The iconic sculpture featuring U.S. presidents George Washington, Thomas Jefferson, Theodore Roosevelt, and Abraham Lincoln carved into the granite face of Mount Rushmore in the Black Hills of South Dakota is considered an engineering marvel. Sculptor Gutzon Borglum, his son Lincoln, and hundreds of workers spent 14 years on the project.

There is another lesser-known but still impressive engineering marvel in Virginia that bears a similar name to Mount Rushmore. And while it may not be as awe-inspiring as the original, Mount Trashmore in Virginia Beach is still mighty impressive. Begun in 1965, the park's centerpiece is a 60-foot tall, 800-foot-long grass-covered hill, which is the tallest point in the city, according to Virginia Places. But this is no natural wonder. It took an army of workers and heavy equipment to create the first park of its kind in the U.S. out of layers of garbage, 640,000 tons worth, mixed with clean dirt.  

A bold plan

In 1965, Virginia Beach faced a garbage problem. "We had completely filled our last dump," Charles Kiley, the Virginia Beach sanitation engineer, told the Copley News Service in a 1971 interview. "We couldn't find a gulley or valley in this flat country to fill in.

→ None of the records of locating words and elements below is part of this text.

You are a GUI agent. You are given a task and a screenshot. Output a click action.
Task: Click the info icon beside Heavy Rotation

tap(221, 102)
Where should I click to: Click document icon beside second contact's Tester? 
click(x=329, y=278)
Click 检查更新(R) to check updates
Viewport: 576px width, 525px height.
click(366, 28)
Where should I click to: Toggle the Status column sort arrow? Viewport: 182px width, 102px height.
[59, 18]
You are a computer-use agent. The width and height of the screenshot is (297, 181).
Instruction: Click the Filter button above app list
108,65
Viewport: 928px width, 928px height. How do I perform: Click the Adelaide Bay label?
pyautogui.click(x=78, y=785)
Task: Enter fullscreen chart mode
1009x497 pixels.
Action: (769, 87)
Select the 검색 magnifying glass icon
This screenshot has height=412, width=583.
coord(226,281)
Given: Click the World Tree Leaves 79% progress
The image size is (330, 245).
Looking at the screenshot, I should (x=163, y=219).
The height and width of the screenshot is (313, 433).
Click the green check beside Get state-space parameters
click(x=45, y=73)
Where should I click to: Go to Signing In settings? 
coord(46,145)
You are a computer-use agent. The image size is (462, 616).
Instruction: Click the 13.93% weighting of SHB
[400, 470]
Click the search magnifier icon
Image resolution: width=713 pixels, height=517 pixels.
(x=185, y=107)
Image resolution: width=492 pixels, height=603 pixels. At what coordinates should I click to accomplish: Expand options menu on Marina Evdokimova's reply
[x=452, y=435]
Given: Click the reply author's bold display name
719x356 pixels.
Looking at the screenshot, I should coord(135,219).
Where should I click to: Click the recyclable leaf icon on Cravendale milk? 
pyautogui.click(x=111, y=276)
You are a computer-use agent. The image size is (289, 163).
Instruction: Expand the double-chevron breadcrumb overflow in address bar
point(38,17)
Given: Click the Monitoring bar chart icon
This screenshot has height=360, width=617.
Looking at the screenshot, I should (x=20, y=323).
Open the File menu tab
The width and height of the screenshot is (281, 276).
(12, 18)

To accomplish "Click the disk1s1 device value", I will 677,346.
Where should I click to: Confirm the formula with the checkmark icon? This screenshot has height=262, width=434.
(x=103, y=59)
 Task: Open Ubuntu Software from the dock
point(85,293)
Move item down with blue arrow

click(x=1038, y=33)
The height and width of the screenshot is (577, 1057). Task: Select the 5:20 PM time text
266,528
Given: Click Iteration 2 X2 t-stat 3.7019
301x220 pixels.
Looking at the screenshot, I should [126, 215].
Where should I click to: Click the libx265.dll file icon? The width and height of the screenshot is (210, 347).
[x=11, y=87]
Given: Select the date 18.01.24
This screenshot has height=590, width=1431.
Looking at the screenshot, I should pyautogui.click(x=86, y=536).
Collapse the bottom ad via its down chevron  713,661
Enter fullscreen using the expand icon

Ecology considerations prevented us from burning our refuse." The city turned to Roland E. Dorer, then director of the Commonwealth's Department of Health, Insect and Vector Control, who made a bold proposal to create a park using the city's garbage. They planned to develop the massive garbage hill in the same way nature builds one — a layer at a time.

The city began constructing the hill with a four-foot-deep layer of garbage that they packed down using massive compactor vehicles, then added a one-foot-layer of dirt, crushed down onto the garbage, per the Copley News Service. The city repeated the process over and over until, by 1971, they were ready to convert the dump into a park, per Virginia Places. They also built in seven seepage points to prevent any potentially dangerous buildup of methane gas from the garbage, according to "Sanitary Landfill Leachate: Generation, Control and Treatment."

Naming rights 

While the residents of Virginia Beach were all for the new park, in 1969, before the park's completion, a battle was brewing over its name. The city's residents called it Mount Trashmore during its construction, and the name had stuck. Like the infamous "Boaty McBoatface" incident of 2016, in which the British government made the mistake of letting the internet name a new research ship but then backpedaled, the City of Virginia Beach government wanted a name with a little more dignity. Members of the city's parks and recreation commission wanted to name it after Roland Dorer, who dreamed up the idea for the park.

Dorer didn't want the park named after him but didn't want it named Mount Trashmore, either. "It was all right to call it that when the trash was going in there," he said at the time, per The Virginian-Pilot. "It described the operation at the time, but I think it now needs a more romantic name than Mount Trashmore." Nevertheless, the name Mount Trashmore still stuck. Today the park encompasses 165 acres and boasts, among other amenities, two lakes (one named Lake Trashmore), two playgrounds, two volleyball courts, a boardwalk, and a skate park.